People walking in the rain to the Amex Stadium Brighton and Hove Albion FC.

Walking from the train station to the Amex, home of Brighton and Hove Albion FC. In the rain, of course.

These aren’t even really a “downside,” just things to consider.

For the weather, just assume it will be about 38 degrees at the most, and raining. Enough said there. At least virtually all the seats at games are covered.

Tickets will be harder to come by than usual, with all the kids out of school and the whole thing being a big tradition. (Think Thanksgiving weekend for American college football.)
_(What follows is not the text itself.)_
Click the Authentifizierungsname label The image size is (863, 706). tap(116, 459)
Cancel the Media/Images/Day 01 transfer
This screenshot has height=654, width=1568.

Travel, transport, and closures are the big issues to consider. Here are the highlights:

  • Christmas Day there are no buses or trains anywhere. This is the big one. You cannot get around, or out of, London or any other place via public transport on December 25. It’s all walking, renting one of those Santander bikes, going on a bus tour, or taking a taxi or Uber — and you can imagine how this affects prices. If you’re arriving at Heathrow this day, use the National Express Coach to Victoria Station if you don’t want to spend £75 on a cab.
  • Boxing Day everything is on reduced schedule. If you’re planning to attend a game this day outside of London, you may need to be in that place for Christmas as well.
  • New Year’s Day is the same as Boxing Day. Everything is running, but reduced.
  • Throughout the period, this is when the rail networks in particular do their big planned “engineering works.” This means that even inter-city train routes often are not running, and/or are covered by “Rail Replacement” buses. This can really mess up your travel, so keep an eye on the National Rail and Transport for London websites.

Going on a groundhopping English soccer trip always takes a lot of planning — that’s what I’m here for — and doing it over the holidays requires another level of such planning. But it is oh so worth it!